Romney wasn’t perfect but he kept his awkward outbursts — which have plagued him throughout his career — to a minimum.
One cringe-worthy moment came when he tried to justify his proposed cut to PBS, which employs moderator Jim Lehrer and Sesame Street characters.
“I’m sorry, Jim,” he said, reprising a standard stump speech line. “I’m going to stop the subsidy to PBS. I’m going to stop other things. I like PBS, I love Big Bird. Actually like you, too. But I’m not going to — I’m not going to keep on spending money on things to borrow money from China to pay for. That’s No. 1.”
Yet Romney appeared to provide a flailing candidacy with new direction. A smiling, relaxed former governor, confident and under control after 27 debates over the past 18 months, seemed to strike a balance he has thus far failed to achieve, attacking Obama and softening his own image and positions.
“I think all of us will conclude that from the opening statement on, Mitt Romney won the debate, and so my sense is that, as often happens in first debates, which incidentally are always the most significant, you’ll see the needle move a few points,” said former Florida GOP Chairman Al Cardenas, now a lobbyist and Romney surrogate.
“I’m not saying it’s decisive in the campaign, but it’s a tremendous progress for Mitt. My sense is the race is practically tied now. By next week when you wake up, you’ll see Mitt probably forging ahead in a few of these swing states that are pretty close now. And so the president is going to have to re-evaluate what his strategy is going to be.”
Romney spent much of the night tacking hard to the center, tempering his support for what Obama called a $5 trillion tax plan in an attempt to make himself more palatable to the middle class, praising Obama’s Education Secretary Arne Duncan for fostering state reforms and adopting a complaint many Democrats have expressed about Obama — that he rammed through his health care bill at the expense of a laser focus on jobs.
The “severe conservative” Romney portrayed himself as in the GOP primaries was duct-taped and chucked in the University of Denver basement, replaced by a man who called for “Tip O’Neill and Ronald Reagan” compromise — seemingly a challenge to the tea party wing of his own party.
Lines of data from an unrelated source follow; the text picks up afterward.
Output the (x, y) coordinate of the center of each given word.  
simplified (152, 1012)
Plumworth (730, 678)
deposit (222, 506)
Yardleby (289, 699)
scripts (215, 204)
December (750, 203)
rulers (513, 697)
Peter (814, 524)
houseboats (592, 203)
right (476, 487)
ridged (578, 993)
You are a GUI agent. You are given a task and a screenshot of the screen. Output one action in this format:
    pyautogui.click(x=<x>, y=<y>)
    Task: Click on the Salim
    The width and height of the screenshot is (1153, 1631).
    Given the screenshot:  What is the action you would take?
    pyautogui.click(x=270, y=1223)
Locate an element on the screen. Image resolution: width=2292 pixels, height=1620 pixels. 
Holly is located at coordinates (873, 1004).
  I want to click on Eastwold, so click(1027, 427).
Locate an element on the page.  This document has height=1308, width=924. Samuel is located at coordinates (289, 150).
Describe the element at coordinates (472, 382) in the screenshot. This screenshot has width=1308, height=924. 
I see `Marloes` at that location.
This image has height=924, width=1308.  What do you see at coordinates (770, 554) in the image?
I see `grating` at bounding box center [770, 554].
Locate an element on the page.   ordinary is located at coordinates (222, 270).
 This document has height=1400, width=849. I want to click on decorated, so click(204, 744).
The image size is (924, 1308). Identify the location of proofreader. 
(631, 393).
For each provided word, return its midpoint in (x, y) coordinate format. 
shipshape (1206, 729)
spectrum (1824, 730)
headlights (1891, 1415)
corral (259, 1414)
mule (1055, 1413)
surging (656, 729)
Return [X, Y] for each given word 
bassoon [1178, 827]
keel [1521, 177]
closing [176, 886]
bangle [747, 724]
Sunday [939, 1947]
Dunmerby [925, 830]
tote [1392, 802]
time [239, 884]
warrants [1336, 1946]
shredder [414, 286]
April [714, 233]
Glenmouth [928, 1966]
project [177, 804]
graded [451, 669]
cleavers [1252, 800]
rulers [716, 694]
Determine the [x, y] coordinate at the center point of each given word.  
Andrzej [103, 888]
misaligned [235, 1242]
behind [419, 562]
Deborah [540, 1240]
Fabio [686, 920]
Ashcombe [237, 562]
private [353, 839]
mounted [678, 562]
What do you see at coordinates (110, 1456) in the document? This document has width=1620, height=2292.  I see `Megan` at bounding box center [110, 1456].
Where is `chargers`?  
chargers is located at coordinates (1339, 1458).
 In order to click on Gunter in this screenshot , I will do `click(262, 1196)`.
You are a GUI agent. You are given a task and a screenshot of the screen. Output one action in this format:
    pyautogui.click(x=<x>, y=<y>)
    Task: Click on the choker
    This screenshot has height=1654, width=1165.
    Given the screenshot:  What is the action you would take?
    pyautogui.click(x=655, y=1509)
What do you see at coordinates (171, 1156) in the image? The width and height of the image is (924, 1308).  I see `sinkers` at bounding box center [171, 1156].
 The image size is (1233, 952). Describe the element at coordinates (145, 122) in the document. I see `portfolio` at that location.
Asked if Obama had let Romney portray himself as a centrist, Obama senior adviser David Axelrod said, “If you ask me did he do a good job of selling? I think that’s what he was up there doing. But when people take a look at the product, … it turns out there was nothing there but bad news.”
At times, he even seemed to be channeling Obama 2008, at least stylistically.
“As president, you are entitled to your own house, your own airplane but not your own facts,” he told Obama in one of the few laugh lines of the night. That language tracked closely with Obama’s oft-repeated lecture to Republicans: “You are entitled to your opinion, but not your own facts.”
Obama, in contrast, seemed far less comfortable, almost grim at times, even as he articulated a defense of his tax, health care and deficit-reduction plans.
The president’s staff has played down expectations — voters expected the president to win the debate by a 2-to-1 margin in some polls — and they had good reason, as it turned out.
Obama smiled at the start, greeting the former Massachusetts governor and beginning by wishing first lady Michelle Obama a happy anniversary — he called her “sweetie.” But he seemed tense and defensive at times, and professorial, despite his staff’s public urging that he shorten and lighten up his answers during three days of debate prep in a Las Vegas suburb.
How tough a night was it for the incumbent?
He even muffed some of the basics of Debate 101, struggling to find the right camera to address once or twice during the mostly civil 90-minute exchange.
“Why didn’t he look straight at the camera?” a reporter asked Messina.
“I don’t agree,” the campaign manager replied. “I think the president talked directly to the American people repeatedly in a way that is important to them, and talked really specifics, and Romney was not able to do that repeatedly.”
But Romney even seemed to get the better of the anniversary exchange.
“Congratulations to you, Mr. President, on your anniversary. I’m sure this was the most romantic place you could imagine here — here with me.”